100% overall response and complete response rates were seen in patients treated with prior CD19 CAR T-cell therapy.
ADI-001, a CD20 first-in-class allogeneic gamma delta (γδ) chimeric antigen receptor (CAR) T-cell therapy, was well-tolerated with encouraging preliminary efficacy in patients with B-cell malignancies.
New data on ADI-001 from a phase 1 trial (NCT04735471) were presented by Sattva S. Neelapu, MD, department of lymphoma and myeloma, division of cancer medicine, University of Texas MD Anderson Cancer Center, at the 2022 American Society of Clinical Oncology (ASCO) meeting, held June 3-7, 2022, held both virtually and in Chicago, Illinois.
“As compared with conventional αβ T-cells, γδ CAR T-cells may provide 3 mechanisms of anti-tumor activity, thus potentially limiting the ability for tumor escape. First, they provide innate anti-tumor activity targeting multiple surface proteins selected by evolution to mark tumors for cell killing. Second, they have adaptive anti-tumor activity by the γδ T-cell receptor, and third, they have CAR-mediated anti-tumor activity,” Neelapu said during his presentation.
The trial has enrolled 10 patients with CD20+ aggressive N-cell lymphomas as of May 31, 2022, 8 of which are evaluable: 7 with large B-cell lymphoma (LBCL) and 1 with mantle cell lymphoma (MCL). Patients had a median age of 62 years (range, 45-75) and 5 were male. Most patients were heavily pre-treated and had poor prognostic factors and relatively high tumor burdens. Patients had a median of 4 prior lines of therapy (range, 2-5) and 63% (n = 5) were refractory to the last course of systemic therapy. Median IPI score was 4 (range, 2-5). Three patients with diffuse LBCL (38%) had progressed after prior anti-CD19 therapy, including axicabtagene ciloleucel and lisocabtagene maraleucel.
All patients received fludarabine and cyclophosphamide conditioning therapy, whether standard lymphodepletion (sLD) or enhanced lymphodepletion (eLD), which had comparable results.

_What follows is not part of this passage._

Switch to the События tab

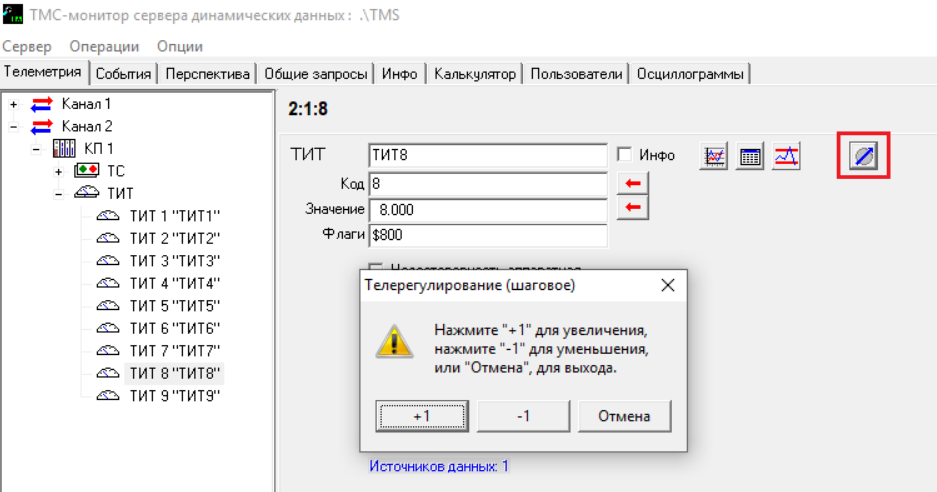point(123,74)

Patients then received 1 of 3 ADI-001 dose levels: 3E7 (DL1; n = 3), 1E8 (DL2; n = 3), or 3E8 cells (DL3; n = 2). Participants overall had an overall response rate (ORR) of 75% and a complete response (CR) rate of 75%. DL2 and DL3 together had an ORR of 80% and a CR rate of 80%. The ORR and CR rates were 100% in 3 patients previously treated with CAR T-cell therapy. Stratified, ORR and CR rates were 67% in DL1 (n = 2), 67% in DL2 (n = 2), and 100% in DL3 (n = 2).
There were no cases of grade 3 or higher cytokine release syndrome (CRS) or immune-effector cell-associated neurotoxicity syndrome (ICANS). There was 1 case of grade 1 ICANS in DL2 which resolved within 24 hours without medical intervention, and which was the only treatment-related adverse event (AE) of special interest. There were 2 cases of CRS in DL1, of which occurred in a patient with COVID-pneumonia. This patient also had an AE of infection. There were no dose-limiting toxicities or cases of graft-versus-host disease. No patients discontinued treatment due to AEs.

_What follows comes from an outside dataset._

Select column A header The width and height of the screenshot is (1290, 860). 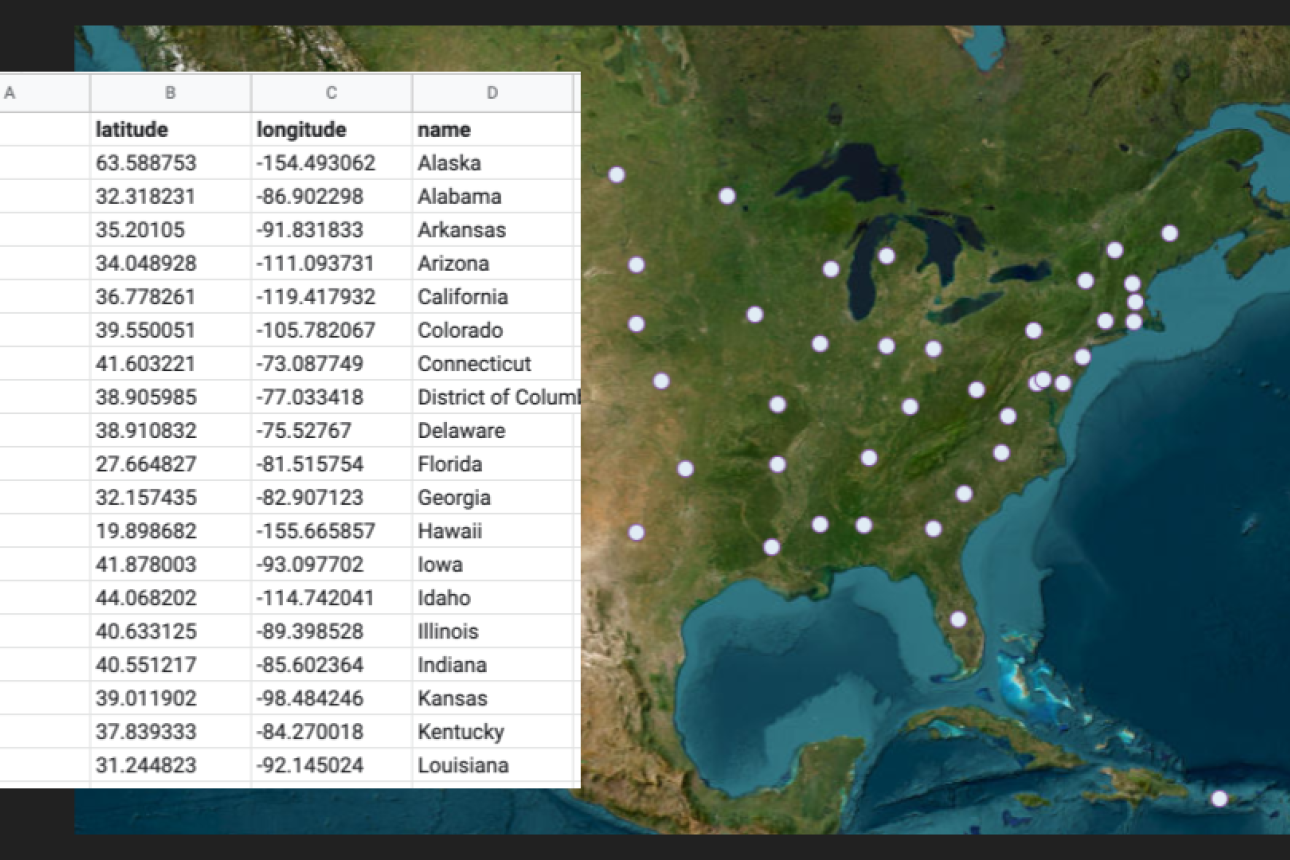[x=44, y=93]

Cell destination analyses found that γδ cells preferentially home to tissues including lympho nodes, breast, gastrointestinal, and lung tissue. Although progression free survival and overall survival analyses are not yet available, durability seems to be related to dose level and ADI-001 exposure in the blood. Dose escalation is continuing in the study and a fourth dose level (1E9) has been added to the protocol as well as a potential consolidation dosing at DL3 due to the safety profile and evidence of dose-related increase to ADI-001 exposure.
“In this early data, the efficacy appeared to be quite promising in patients who are heavily pretreated with aggressive B-NHL, including those who had prior CD19 CAR T-cell therapy... This early data also suggests promising durability of responses and preliminarily, there appears to be a dose-related increase in durability... This has the potential to have best-in-class clinical efficacy,” Neelapu said.